それから、何故だか着替えを手伝いたいと言うサリーとともに服を着替えて、部屋の前で待っていたフォードと3人で1階の食堂に向かったわ。
今日もマゴーを食べようかと思ったけど、他の物も食べてみたいという欲求に駆られた彼女は、2人と同じ鶏出汁で煮込まれたドロドロのお粥を食べることにしたの。
家で普通に暮らしてたころに偶にだけど麦粥は食べたことはあったけど、マイスを使ったお粥は彼女にとっては初めてだったから緊張しつつ、スプーンで掬うと口に運んだの。
「はふ……熱っ、はふ……はふ…………しぃ」
「し、師匠、どうしまし……。……いえ、よかったですね」
「火傷するからゆっくり食べろよアリス。誰も取らないからさ」
「ッ!? す――すみません……」
昨日はまだ実感が湧かなかったけど、一晩経ってから食べたお粥に味を感じたことで彼女は涙を流したわ。
だって、今まではあの部屋の中で味を感じることも出来なければ、何か食べることさえ出来ない毎日を過ごしていたんだもの。
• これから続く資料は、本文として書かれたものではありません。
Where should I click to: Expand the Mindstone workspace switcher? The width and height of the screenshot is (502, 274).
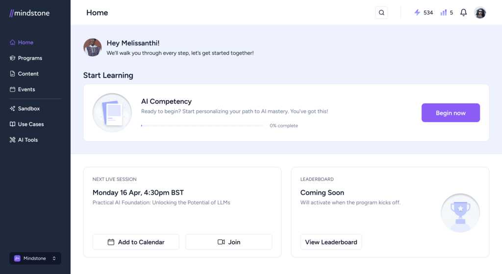point(35,258)
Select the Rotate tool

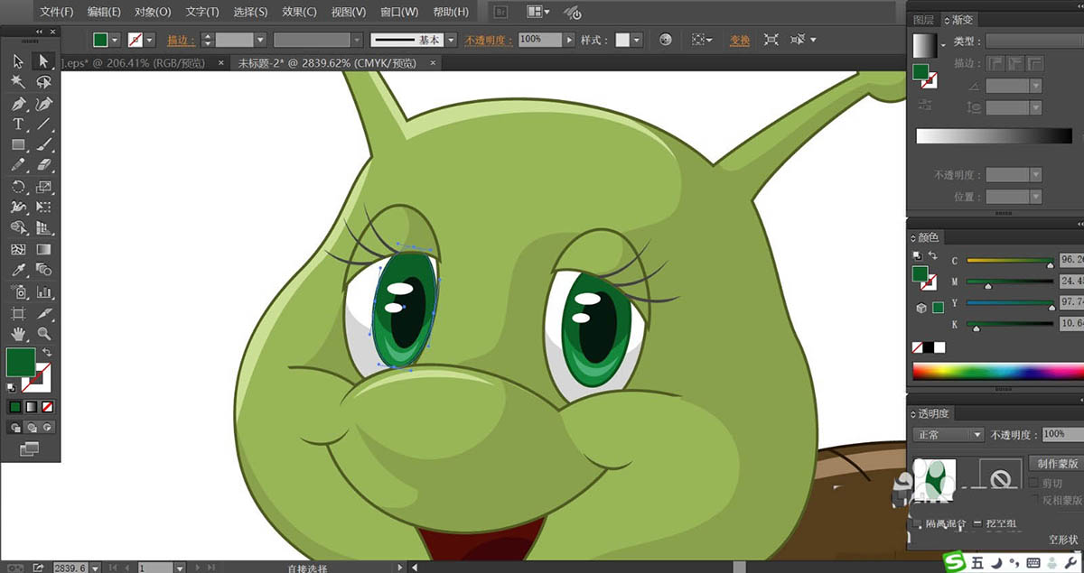point(18,187)
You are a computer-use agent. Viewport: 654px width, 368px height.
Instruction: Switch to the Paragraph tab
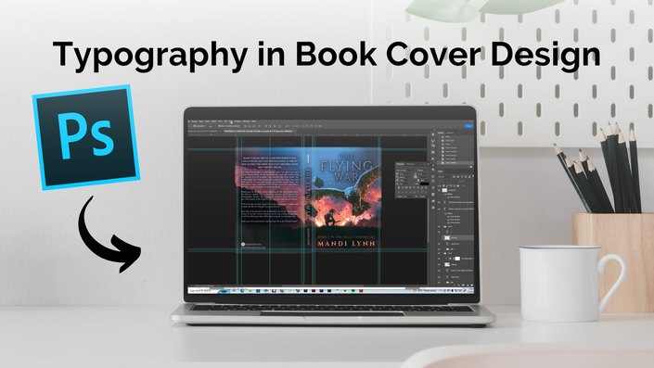[x=410, y=164]
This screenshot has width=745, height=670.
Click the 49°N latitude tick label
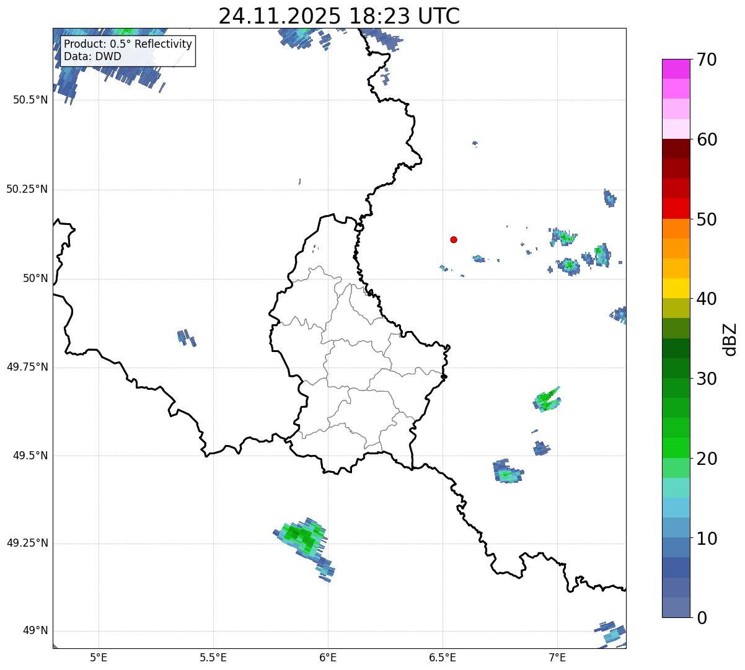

そんな彼女がどう見えたのかは分からないけど、サリーとフォードは優しい瞳で彼女を見つめたわ。
ちなみに久しぶりに食べたからか、誰にも渡したくないという風に彼女は粥の入った椀を抱き抱えるようにして食べていたわ。
ようやくそれに気づいた彼女は顔を赤くして、恥かしそうに俯いたの。